Anita looked at Belle with surprise. She had attended Class Day, but her peers had clearly succeeded in keeping the news from her. If she had known as she watched the ten carefully chosen sophomores parade into the chapel with the traditional daisy chain, carrying almost a hundred pounds of fresh flowers, that Lottie was at that very moment engaged to Porter, she would barely have seen what was taking place. Members of Vassar’s first classes, ’67 and ’68, had
been there, and one of the most prominent of them had told the girls: “Our appearance here will forever destroy the fallacy that a college education unfits a woman for matrimony. The college woman is not handicapped for life in mind, body, or estate.” Those words, thought Anita, must have caused whatever was left of Lottie’s heart to swell with pride. She was about to be one of those educated married women.
Belle looked at Anita sympathetically. “Lottie may be engaged to Porter, but we have the rest of the world, don’t we? You’ll be off to Greece, and I to study music in Italy or Austria, and all this will feel very small to us then. We’ll always love it, of course, but it will feel very small.”
“It doesn’t feel that way yet,” said Anita, looking at the large ’97 woven out of daisies hanging on the chapel door. She tried to remember that in a matter of hours, she would become a true graduated member of the class of 1897.
“Of course not,” said Belle. “But Anita, promise me that even with all that Lottie has done, you will not forget about the rest. For most of the year, life was extraordinary, wasn’t it? You, me, Lottie, and Caroline. The Gatehouse group. Who did coin that phrase?”
“Probably Lottie,” said Anita, thinking back. “It sounds like her.”
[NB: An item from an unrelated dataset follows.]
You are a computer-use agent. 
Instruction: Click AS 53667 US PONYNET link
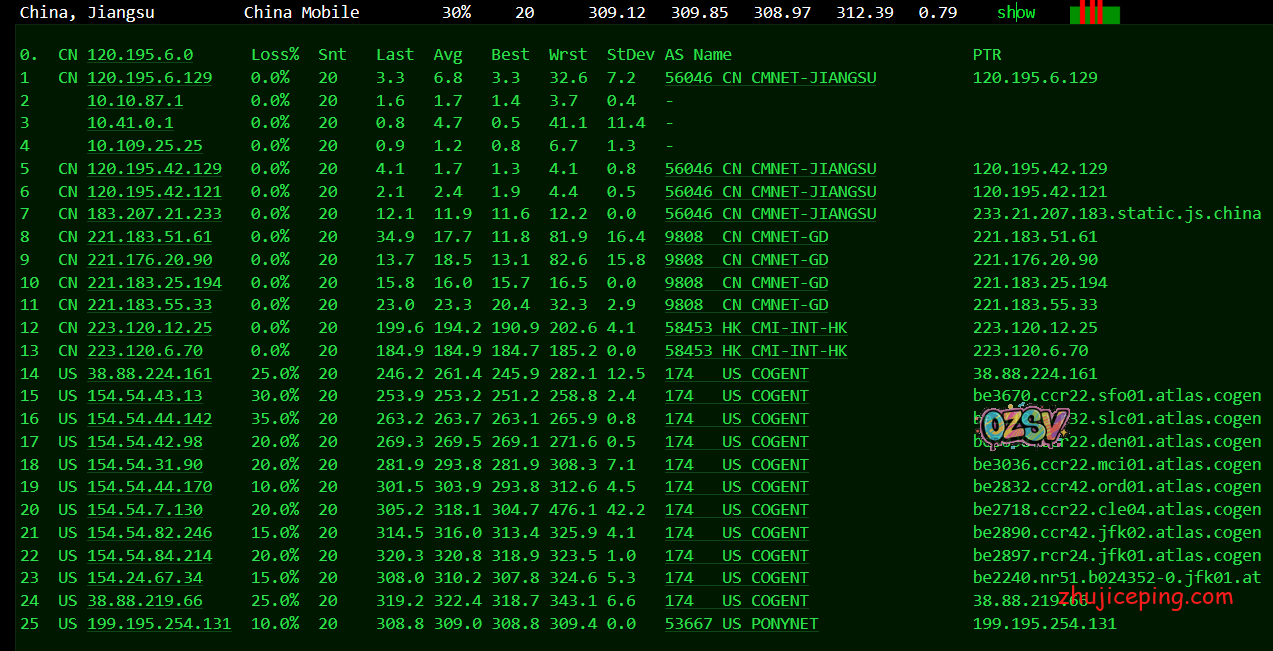pyautogui.click(x=741, y=624)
“I feel guilty saying it now, after what happened between the two of you,” said Belle, hesitating, “but it was the best year of my life. I loved every minute that we spent together, did you not, Anita?”
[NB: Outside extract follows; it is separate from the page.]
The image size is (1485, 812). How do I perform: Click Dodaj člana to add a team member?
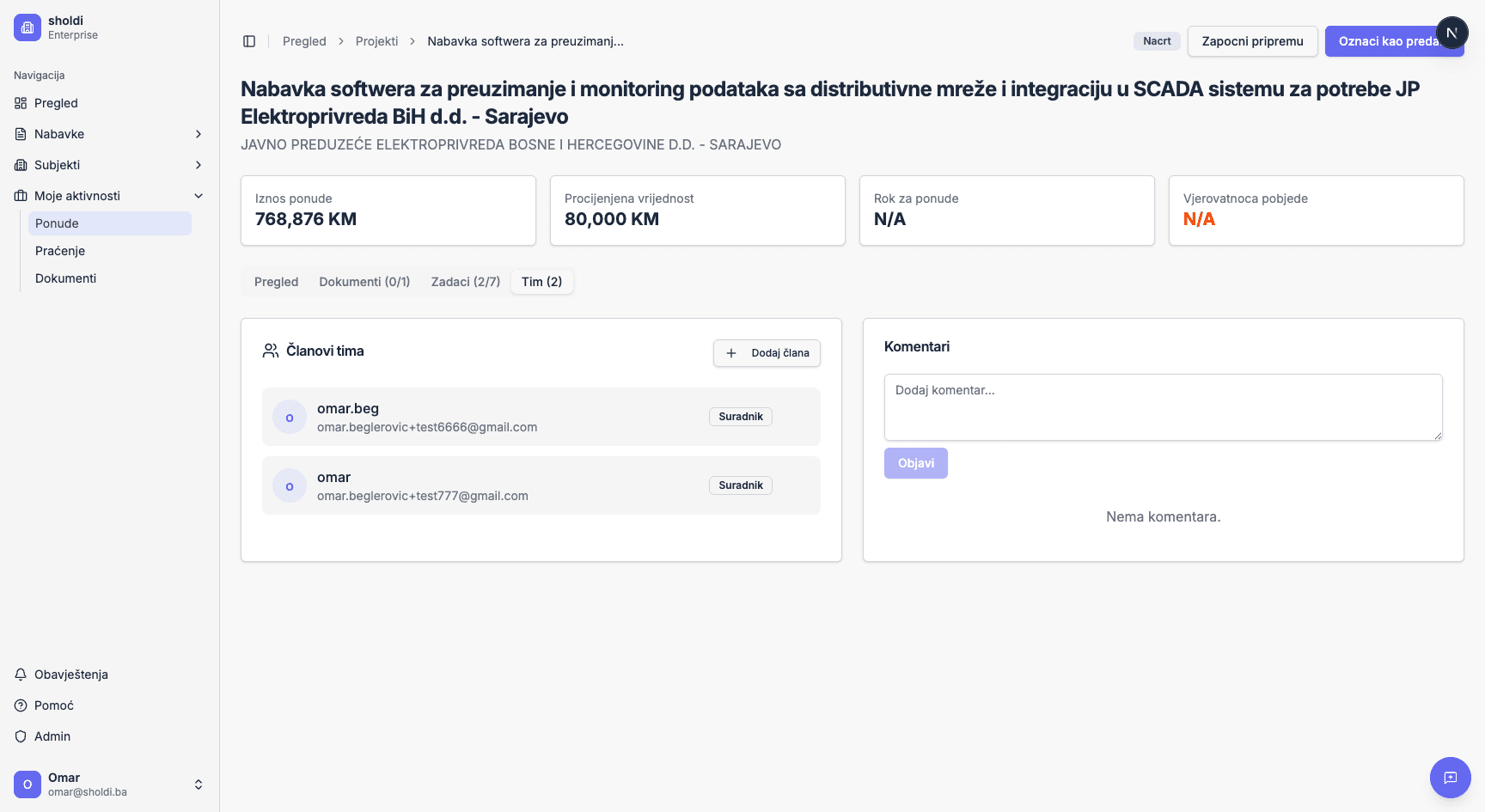[x=766, y=353]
“I did,” said Anita honestly. “In many ways, it was the best year of my life, too.”
“Oh, I’m so glad,” said Belle, beaming. “I know you and Lottie will work out your differences. Your time abroad will do you both a world of good, and you’ll meet someone else, someone much better than yellow-hearted Porter Hamilton.”
“I’m afraid I’m not heading to Greece after graduation,” said Anita, unable to keep her disappointment from showing on her face. “Financially, it just isn’t a possibility anymore.”
“Is it not?” said Belle. “But I was under the impression that the school had recommended you for a scholarship.”
Anita shook her head no. “They recommended me, but I did not come out the victor, I’m afraid. The Babbott Fellowship was awarded to Misses Ellery, Bishop, Clark, and Hotchkiss, and four others won the graduate scholarships. Even Sarah Douglas was awarded the Barringer Prize.”
“That’s such a pity,” said Belle. “There is no senior stronger in Greek and Latin here than you. Can there be no way—”
“I’m afraid not,” said Anita, interrupting her. “I’ll be going back to Boston and will continue my schooling on the East Coast. But I still intend to become a professor, Belle. I think I’m more committed to that goal now than I ever was before.”
“Oh, good! Good. Do not give up on education, Anita, don’t you dare. You are far too intelligent. I am sure that one day you will be teaching here. Then you’ll go to Greece. And I’ll meet you there. You have my word.”
“It’s time to march in as a class,” said Medora Higgins as she passed them. “Do line up, please.”
“Are your parents not here, Anita?” asked Belle before they moved to comply. “I didn’t keep you from them, did I?”
“No, I’m afraid they aren’t able to attend,” Anita lied. “Frederick is graduating from Cornell this very same weekend. I told them to please make the trip to see him, as we also have family in Ithaca. I’m happy to be here simply surrounded by friends.”